## Try it
Copy every entry. Do not alter a single word.

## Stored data
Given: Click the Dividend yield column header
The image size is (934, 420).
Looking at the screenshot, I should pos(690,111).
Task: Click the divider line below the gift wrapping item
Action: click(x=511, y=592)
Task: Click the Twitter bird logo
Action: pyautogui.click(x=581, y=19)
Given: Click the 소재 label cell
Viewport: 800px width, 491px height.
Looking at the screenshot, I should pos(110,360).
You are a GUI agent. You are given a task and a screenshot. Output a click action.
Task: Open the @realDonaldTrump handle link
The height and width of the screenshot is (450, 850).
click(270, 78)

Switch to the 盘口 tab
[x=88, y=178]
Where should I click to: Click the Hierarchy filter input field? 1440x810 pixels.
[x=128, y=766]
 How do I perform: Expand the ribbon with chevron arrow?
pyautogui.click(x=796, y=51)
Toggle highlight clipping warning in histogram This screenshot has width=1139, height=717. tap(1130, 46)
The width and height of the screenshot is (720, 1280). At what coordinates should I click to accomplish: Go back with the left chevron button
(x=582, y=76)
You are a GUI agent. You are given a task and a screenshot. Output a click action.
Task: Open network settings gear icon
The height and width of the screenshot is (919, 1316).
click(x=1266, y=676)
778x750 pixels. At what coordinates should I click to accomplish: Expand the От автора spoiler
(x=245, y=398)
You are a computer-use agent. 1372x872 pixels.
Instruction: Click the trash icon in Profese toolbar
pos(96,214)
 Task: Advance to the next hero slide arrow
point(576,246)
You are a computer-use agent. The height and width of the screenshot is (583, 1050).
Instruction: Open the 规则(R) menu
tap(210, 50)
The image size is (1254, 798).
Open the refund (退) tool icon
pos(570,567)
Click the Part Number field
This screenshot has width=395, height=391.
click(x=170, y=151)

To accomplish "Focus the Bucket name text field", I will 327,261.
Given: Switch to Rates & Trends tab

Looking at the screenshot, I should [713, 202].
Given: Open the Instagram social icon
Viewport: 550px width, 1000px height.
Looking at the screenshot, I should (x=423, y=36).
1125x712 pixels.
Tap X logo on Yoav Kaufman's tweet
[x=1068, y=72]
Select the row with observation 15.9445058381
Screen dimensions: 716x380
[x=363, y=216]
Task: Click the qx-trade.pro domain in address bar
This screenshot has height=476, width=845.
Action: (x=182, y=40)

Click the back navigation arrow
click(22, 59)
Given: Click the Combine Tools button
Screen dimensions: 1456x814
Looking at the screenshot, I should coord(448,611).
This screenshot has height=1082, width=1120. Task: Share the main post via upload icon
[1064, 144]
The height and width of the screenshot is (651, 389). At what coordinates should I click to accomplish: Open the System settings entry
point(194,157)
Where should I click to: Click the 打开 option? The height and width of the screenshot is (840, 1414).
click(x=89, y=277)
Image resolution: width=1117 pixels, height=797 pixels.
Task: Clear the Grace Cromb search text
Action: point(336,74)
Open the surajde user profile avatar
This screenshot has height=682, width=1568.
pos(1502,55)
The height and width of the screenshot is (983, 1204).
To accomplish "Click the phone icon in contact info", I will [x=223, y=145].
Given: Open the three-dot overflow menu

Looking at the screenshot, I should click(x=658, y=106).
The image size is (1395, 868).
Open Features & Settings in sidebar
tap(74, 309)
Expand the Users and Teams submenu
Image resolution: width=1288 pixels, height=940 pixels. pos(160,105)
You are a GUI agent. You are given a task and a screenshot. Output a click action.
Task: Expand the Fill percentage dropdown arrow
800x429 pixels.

## Answer for this exercise
Given: Click the Dividend yield column header
The image size is (934, 420).
Looking at the screenshot, I should pos(690,111).
Task: Click the divider line below the gift wrapping item
Action: click(x=511, y=592)
Task: Click the Twitter bird logo
Action: pyautogui.click(x=581, y=19)
Given: Click the 소재 label cell
Viewport: 800px width, 491px height.
Looking at the screenshot, I should pos(110,360).
You are a GUI agent. You are given a task and a screenshot. Output a click action.
Task: Open the @realDonaldTrump handle link
The height and width of the screenshot is (450, 850).
click(270, 78)

Switch to the 盘口 tab
[x=88, y=178]
Where should I click to: Click the Hierarchy filter input field? 1440x810 pixels.
[x=128, y=766]
 How do I perform: Expand the ribbon with chevron arrow?
pyautogui.click(x=796, y=51)
Toggle highlight clipping warning in histogram This screenshot has width=1139, height=717. tap(1130, 46)
The width and height of the screenshot is (720, 1280). At what coordinates should I click to accomplish: Go back with the left chevron button
(x=582, y=76)
You are a GUI agent. You are given a task and a screenshot. Output a click action.
Task: Open network settings gear icon
The height and width of the screenshot is (919, 1316).
click(x=1266, y=676)
778x750 pixels. At what coordinates should I click to accomplish: Expand the От автора spoiler
(x=245, y=398)
You are a computer-use agent. 1372x872 pixels.
Instruction: Click the trash icon in Profese toolbar
pos(96,214)
 Task: Advance to the next hero slide arrow
point(576,246)
You are a computer-use agent. The height and width of the screenshot is (583, 1050).
Instruction: Open the 规则(R) menu
tap(210, 50)
The image size is (1254, 798).
Open the refund (退) tool icon
pos(570,567)
Click the Part Number field
This screenshot has width=395, height=391.
click(x=170, y=151)

To accomplish "Focus the Bucket name text field", I will 327,261.
Given: Switch to Rates & Trends tab

Looking at the screenshot, I should [713, 202].
Given: Open the Instagram social icon
Viewport: 550px width, 1000px height.
Looking at the screenshot, I should (x=423, y=36).
1125x712 pixels.
Tap X logo on Yoav Kaufman's tweet
[x=1068, y=72]
Select the row with observation 15.9445058381
Screen dimensions: 716x380
[x=363, y=216]
Task: Click the qx-trade.pro domain in address bar
This screenshot has height=476, width=845.
Action: (x=182, y=40)

Click the back navigation arrow
click(22, 59)
Given: Click the Combine Tools button
Screen dimensions: 1456x814
Looking at the screenshot, I should coord(448,611).
This screenshot has height=1082, width=1120. Task: Share the main post via upload icon
[1064, 144]
The height and width of the screenshot is (651, 389). At what coordinates should I click to accomplish: Open the System settings entry
point(194,157)
Where should I click to: Click the 打开 option? The height and width of the screenshot is (840, 1414).
click(x=89, y=277)
Image resolution: width=1117 pixels, height=797 pixels.
Task: Clear the Grace Cromb search text
Action: point(336,74)
Open the surajde user profile avatar
This screenshot has height=682, width=1568.
pos(1502,55)
The height and width of the screenshot is (983, 1204).
To accomplish "Click the phone icon in contact info", I will [x=223, y=145].
Given: Open the three-dot overflow menu

Looking at the screenshot, I should click(x=658, y=106).
The image size is (1395, 868).
Open Features & Settings in sidebar
tap(74, 309)
Expand the Users and Teams submenu
Image resolution: width=1288 pixels, height=940 pixels. pos(160,105)
You are a GUI agent. You are given a task and a screenshot. Output a click action.
Task: Expand the Fill percentage dropdown arrow
800x429 pixels.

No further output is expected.